Copy every line of the listing below exactly as it appears.

══════════

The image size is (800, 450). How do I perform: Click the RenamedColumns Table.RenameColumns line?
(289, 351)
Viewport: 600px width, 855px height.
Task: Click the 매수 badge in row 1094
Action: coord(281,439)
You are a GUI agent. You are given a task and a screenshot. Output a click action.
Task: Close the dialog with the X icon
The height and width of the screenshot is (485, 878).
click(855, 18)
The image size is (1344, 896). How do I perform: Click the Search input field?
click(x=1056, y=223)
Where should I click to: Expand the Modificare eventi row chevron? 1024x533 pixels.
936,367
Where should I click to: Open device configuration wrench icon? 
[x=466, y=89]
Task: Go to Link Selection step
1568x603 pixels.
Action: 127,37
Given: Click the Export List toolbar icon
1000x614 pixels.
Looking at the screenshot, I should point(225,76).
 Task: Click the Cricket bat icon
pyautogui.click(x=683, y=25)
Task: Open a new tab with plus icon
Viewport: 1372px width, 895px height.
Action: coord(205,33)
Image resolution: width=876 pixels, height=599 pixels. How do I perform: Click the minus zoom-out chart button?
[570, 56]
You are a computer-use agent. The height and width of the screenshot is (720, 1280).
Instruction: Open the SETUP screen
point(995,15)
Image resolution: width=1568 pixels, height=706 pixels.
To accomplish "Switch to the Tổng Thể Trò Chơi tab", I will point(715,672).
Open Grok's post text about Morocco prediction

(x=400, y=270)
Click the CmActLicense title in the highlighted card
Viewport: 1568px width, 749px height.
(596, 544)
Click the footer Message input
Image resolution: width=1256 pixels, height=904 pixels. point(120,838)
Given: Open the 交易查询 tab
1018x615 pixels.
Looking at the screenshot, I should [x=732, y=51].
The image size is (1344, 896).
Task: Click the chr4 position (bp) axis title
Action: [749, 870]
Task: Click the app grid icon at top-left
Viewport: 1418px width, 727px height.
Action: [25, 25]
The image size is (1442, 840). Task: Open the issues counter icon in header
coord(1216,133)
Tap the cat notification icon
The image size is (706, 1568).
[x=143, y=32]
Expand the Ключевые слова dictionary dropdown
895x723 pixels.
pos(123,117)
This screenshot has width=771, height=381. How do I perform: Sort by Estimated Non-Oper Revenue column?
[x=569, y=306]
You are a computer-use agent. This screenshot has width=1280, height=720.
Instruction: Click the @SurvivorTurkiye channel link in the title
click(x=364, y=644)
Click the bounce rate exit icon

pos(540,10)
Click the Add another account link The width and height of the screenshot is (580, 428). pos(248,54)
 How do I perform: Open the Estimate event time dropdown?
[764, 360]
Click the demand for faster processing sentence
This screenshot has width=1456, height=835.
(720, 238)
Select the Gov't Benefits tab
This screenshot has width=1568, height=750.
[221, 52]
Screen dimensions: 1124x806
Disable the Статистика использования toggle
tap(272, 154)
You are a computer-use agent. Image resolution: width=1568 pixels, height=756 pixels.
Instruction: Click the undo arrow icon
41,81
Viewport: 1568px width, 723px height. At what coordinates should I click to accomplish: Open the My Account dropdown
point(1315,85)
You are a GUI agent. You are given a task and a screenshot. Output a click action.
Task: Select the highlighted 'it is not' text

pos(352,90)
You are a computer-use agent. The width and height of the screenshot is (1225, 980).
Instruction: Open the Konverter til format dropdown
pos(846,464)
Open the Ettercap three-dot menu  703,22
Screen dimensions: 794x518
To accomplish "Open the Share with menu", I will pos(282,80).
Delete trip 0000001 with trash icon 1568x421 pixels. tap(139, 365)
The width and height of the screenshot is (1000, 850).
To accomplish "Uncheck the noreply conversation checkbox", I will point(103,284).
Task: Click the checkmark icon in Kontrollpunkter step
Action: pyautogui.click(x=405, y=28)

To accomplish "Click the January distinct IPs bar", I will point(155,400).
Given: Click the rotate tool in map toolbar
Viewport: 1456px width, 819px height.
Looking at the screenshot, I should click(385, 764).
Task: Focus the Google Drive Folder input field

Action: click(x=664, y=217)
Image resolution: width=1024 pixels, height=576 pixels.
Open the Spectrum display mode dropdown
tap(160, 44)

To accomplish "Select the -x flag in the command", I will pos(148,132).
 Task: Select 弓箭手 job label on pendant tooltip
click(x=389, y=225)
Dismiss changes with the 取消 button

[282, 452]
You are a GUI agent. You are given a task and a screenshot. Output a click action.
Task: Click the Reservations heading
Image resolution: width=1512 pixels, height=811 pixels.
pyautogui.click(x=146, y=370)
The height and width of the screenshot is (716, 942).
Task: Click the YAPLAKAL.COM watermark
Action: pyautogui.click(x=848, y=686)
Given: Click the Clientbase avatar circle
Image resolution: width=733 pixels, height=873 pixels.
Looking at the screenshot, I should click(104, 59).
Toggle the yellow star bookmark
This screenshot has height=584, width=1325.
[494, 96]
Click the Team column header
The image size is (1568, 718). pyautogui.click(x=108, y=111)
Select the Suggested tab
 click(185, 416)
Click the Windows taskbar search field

══════════

> [CORRECT ANSWER]:
The image size is (800, 450). How do I perform: Click the RenamedColumns Table.RenameColumns line?
(289, 351)
Viewport: 600px width, 855px height.
Task: Click the 매수 badge in row 1094
Action: coord(281,439)
You are a GUI agent. You are given a task and a screenshot. Output a click action.
Task: Close the dialog with the X icon
The height and width of the screenshot is (485, 878).
click(855, 18)
The image size is (1344, 896). How do I perform: Click the Search input field?
click(x=1056, y=223)
Where should I click to: Expand the Modificare eventi row chevron? 1024x533 pixels.
936,367
Where should I click to: Open device configuration wrench icon? 
[x=466, y=89]
Task: Go to Link Selection step
1568x603 pixels.
Action: 127,37
Given: Click the Export List toolbar icon
1000x614 pixels.
Looking at the screenshot, I should point(225,76).
 Task: Click the Cricket bat icon
pyautogui.click(x=683, y=25)
Task: Open a new tab with plus icon
Viewport: 1372px width, 895px height.
Action: coord(205,33)
Image resolution: width=876 pixels, height=599 pixels. How do I perform: Click the minus zoom-out chart button?
[570, 56]
You are a computer-use agent. The height and width of the screenshot is (720, 1280).
Instruction: Open the SETUP screen
point(995,15)
Image resolution: width=1568 pixels, height=706 pixels.
To accomplish "Switch to the Tổng Thể Trò Chơi tab", I will point(715,672).
Open Grok's post text about Morocco prediction

(x=400, y=270)
Click the CmActLicense title in the highlighted card
Viewport: 1568px width, 749px height.
(596, 544)
Click the footer Message input
Image resolution: width=1256 pixels, height=904 pixels. point(120,838)
Given: Open the 交易查询 tab
1018x615 pixels.
Looking at the screenshot, I should [x=732, y=51].
The image size is (1344, 896).
Task: Click the chr4 position (bp) axis title
Action: [749, 870]
Task: Click the app grid icon at top-left
Viewport: 1418px width, 727px height.
Action: [25, 25]
The image size is (1442, 840). Task: Open the issues counter icon in header
coord(1216,133)
Tap the cat notification icon
The image size is (706, 1568).
[x=143, y=32]
Expand the Ключевые слова dictionary dropdown
895x723 pixels.
pos(123,117)
This screenshot has width=771, height=381. How do I perform: Sort by Estimated Non-Oper Revenue column?
[x=569, y=306]
You are a computer-use agent. This screenshot has width=1280, height=720.
Instruction: Click the @SurvivorTurkiye channel link in the title
click(x=364, y=644)
Click the bounce rate exit icon

pos(540,10)
Click the Add another account link The width and height of the screenshot is (580, 428). pos(248,54)
 How do I perform: Open the Estimate event time dropdown?
[764, 360]
Click the demand for faster processing sentence
This screenshot has width=1456, height=835.
(720, 238)
Select the Gov't Benefits tab
This screenshot has width=1568, height=750.
[221, 52]
Screen dimensions: 1124x806
Disable the Статистика использования toggle
tap(272, 154)
You are a computer-use agent. Image resolution: width=1568 pixels, height=756 pixels.
Instruction: Click the undo arrow icon
41,81
Viewport: 1568px width, 723px height. At what coordinates should I click to accomplish: Open the My Account dropdown
point(1315,85)
You are a GUI agent. You are given a task and a screenshot. Output a click action.
Task: Select the highlighted 'it is not' text

pos(352,90)
You are a computer-use agent. The width and height of the screenshot is (1225, 980).
Instruction: Open the Konverter til format dropdown
pos(846,464)
Open the Ettercap three-dot menu  703,22
Screen dimensions: 794x518
To accomplish "Open the Share with menu", I will pos(282,80).
Delete trip 0000001 with trash icon 1568x421 pixels. tap(139, 365)
The width and height of the screenshot is (1000, 850).
To accomplish "Uncheck the noreply conversation checkbox", I will point(103,284).
Task: Click the checkmark icon in Kontrollpunkter step
Action: pyautogui.click(x=405, y=28)

To accomplish "Click the January distinct IPs bar", I will point(155,400).
Given: Click the rotate tool in map toolbar
Viewport: 1456px width, 819px height.
Looking at the screenshot, I should click(385, 764).
Task: Focus the Google Drive Folder input field

Action: click(x=664, y=217)
Image resolution: width=1024 pixels, height=576 pixels.
Open the Spectrum display mode dropdown
tap(160, 44)

To accomplish "Select the -x flag in the command", I will pos(148,132).
 Task: Select 弓箭手 job label on pendant tooltip
click(x=389, y=225)
Dismiss changes with the 取消 button

[282, 452]
You are a GUI agent. You are given a task and a screenshot. Output a click action.
Task: Click the Reservations heading
Image resolution: width=1512 pixels, height=811 pixels.
pyautogui.click(x=146, y=370)
The height and width of the screenshot is (716, 942).
Task: Click the YAPLAKAL.COM watermark
Action: pyautogui.click(x=848, y=686)
Given: Click the Clientbase avatar circle
Image resolution: width=733 pixels, height=873 pixels.
Looking at the screenshot, I should click(104, 59).
Toggle the yellow star bookmark
This screenshot has height=584, width=1325.
[494, 96]
Click the Team column header
The image size is (1568, 718). pyautogui.click(x=108, y=111)
Select the Suggested tab
 click(185, 416)
Click the Windows taskbar search field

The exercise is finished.